◆ **Goal**
Copy out every one of the lines below word for word, without changing anything.

+ + + +

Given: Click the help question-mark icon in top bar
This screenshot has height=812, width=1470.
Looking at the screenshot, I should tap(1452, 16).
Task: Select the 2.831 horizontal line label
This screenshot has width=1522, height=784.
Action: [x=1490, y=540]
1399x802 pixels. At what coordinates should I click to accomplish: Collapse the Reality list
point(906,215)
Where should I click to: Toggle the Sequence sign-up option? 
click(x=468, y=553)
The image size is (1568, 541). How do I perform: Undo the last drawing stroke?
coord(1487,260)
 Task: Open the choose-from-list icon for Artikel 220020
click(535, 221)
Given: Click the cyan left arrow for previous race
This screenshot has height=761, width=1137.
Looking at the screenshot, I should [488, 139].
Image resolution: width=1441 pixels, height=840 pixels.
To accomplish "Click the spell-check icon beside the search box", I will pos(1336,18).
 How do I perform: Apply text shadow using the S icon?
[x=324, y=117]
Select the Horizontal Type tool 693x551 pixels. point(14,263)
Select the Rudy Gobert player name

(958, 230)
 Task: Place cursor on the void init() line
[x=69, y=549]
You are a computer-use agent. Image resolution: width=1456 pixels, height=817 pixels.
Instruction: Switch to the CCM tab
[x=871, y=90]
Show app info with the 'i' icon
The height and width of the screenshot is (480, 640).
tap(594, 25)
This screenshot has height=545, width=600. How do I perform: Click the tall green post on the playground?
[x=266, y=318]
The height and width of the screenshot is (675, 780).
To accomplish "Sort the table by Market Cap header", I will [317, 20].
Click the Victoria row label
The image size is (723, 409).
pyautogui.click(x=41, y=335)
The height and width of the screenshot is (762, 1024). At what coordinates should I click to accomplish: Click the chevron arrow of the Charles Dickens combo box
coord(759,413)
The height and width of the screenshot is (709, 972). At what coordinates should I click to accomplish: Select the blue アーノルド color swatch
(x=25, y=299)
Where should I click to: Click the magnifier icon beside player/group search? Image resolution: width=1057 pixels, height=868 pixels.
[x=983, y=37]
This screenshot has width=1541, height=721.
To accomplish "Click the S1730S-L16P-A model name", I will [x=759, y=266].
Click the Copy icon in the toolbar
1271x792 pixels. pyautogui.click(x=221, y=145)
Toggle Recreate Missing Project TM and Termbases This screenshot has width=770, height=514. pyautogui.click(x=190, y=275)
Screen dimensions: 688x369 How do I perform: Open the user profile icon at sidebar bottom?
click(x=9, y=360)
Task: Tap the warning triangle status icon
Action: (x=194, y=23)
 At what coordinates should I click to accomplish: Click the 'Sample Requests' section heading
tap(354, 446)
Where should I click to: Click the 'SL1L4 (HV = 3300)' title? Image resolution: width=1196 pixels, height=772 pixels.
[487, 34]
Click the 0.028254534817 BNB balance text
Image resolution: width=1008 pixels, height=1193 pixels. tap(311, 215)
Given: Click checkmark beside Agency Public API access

+ + + +

◆ **Complete output**
Given: Click the help question-mark icon in top bar
This screenshot has height=812, width=1470.
Looking at the screenshot, I should tap(1452, 16).
Task: Select the 2.831 horizontal line label
This screenshot has width=1522, height=784.
Action: [x=1490, y=540]
1399x802 pixels. At what coordinates should I click to accomplish: Collapse the Reality list
point(906,215)
Where should I click to: Toggle the Sequence sign-up option? 
click(x=468, y=553)
The image size is (1568, 541). How do I perform: Undo the last drawing stroke?
coord(1487,260)
 Task: Open the choose-from-list icon for Artikel 220020
click(535, 221)
Given: Click the cyan left arrow for previous race
This screenshot has height=761, width=1137.
Looking at the screenshot, I should [488, 139].
Image resolution: width=1441 pixels, height=840 pixels.
To accomplish "Click the spell-check icon beside the search box", I will pos(1336,18).
 How do I perform: Apply text shadow using the S icon?
[x=324, y=117]
Select the Horizontal Type tool 693x551 pixels. point(14,263)
Select the Rudy Gobert player name

(958, 230)
 Task: Place cursor on the void init() line
[x=69, y=549]
You are a computer-use agent. Image resolution: width=1456 pixels, height=817 pixels.
Instruction: Switch to the CCM tab
[x=871, y=90]
Show app info with the 'i' icon
The height and width of the screenshot is (480, 640).
tap(594, 25)
This screenshot has height=545, width=600. How do I perform: Click the tall green post on the playground?
[x=266, y=318]
The height and width of the screenshot is (675, 780).
To accomplish "Sort the table by Market Cap header", I will [317, 20].
Click the Victoria row label
The image size is (723, 409).
pyautogui.click(x=41, y=335)
The height and width of the screenshot is (762, 1024). At what coordinates should I click to accomplish: Click the chevron arrow of the Charles Dickens combo box
coord(759,413)
The height and width of the screenshot is (709, 972). At what coordinates should I click to accomplish: Select the blue アーノルド color swatch
(x=25, y=299)
Where should I click to: Click the magnifier icon beside player/group search? Image resolution: width=1057 pixels, height=868 pixels.
[x=983, y=37]
This screenshot has width=1541, height=721.
To accomplish "Click the S1730S-L16P-A model name", I will [x=759, y=266].
Click the Copy icon in the toolbar
1271x792 pixels. pyautogui.click(x=221, y=145)
Toggle Recreate Missing Project TM and Termbases This screenshot has width=770, height=514. pyautogui.click(x=190, y=275)
Screen dimensions: 688x369 How do I perform: Open the user profile icon at sidebar bottom?
click(x=9, y=360)
Task: Tap the warning triangle status icon
Action: (x=194, y=23)
 At what coordinates should I click to accomplish: Click the 'Sample Requests' section heading
tap(354, 446)
Where should I click to: Click the 'SL1L4 (HV = 3300)' title? Image resolution: width=1196 pixels, height=772 pixels.
[487, 34]
Click the 0.028254534817 BNB balance text
Image resolution: width=1008 pixels, height=1193 pixels. tap(311, 215)
Given: Click checkmark beside Agency Public API access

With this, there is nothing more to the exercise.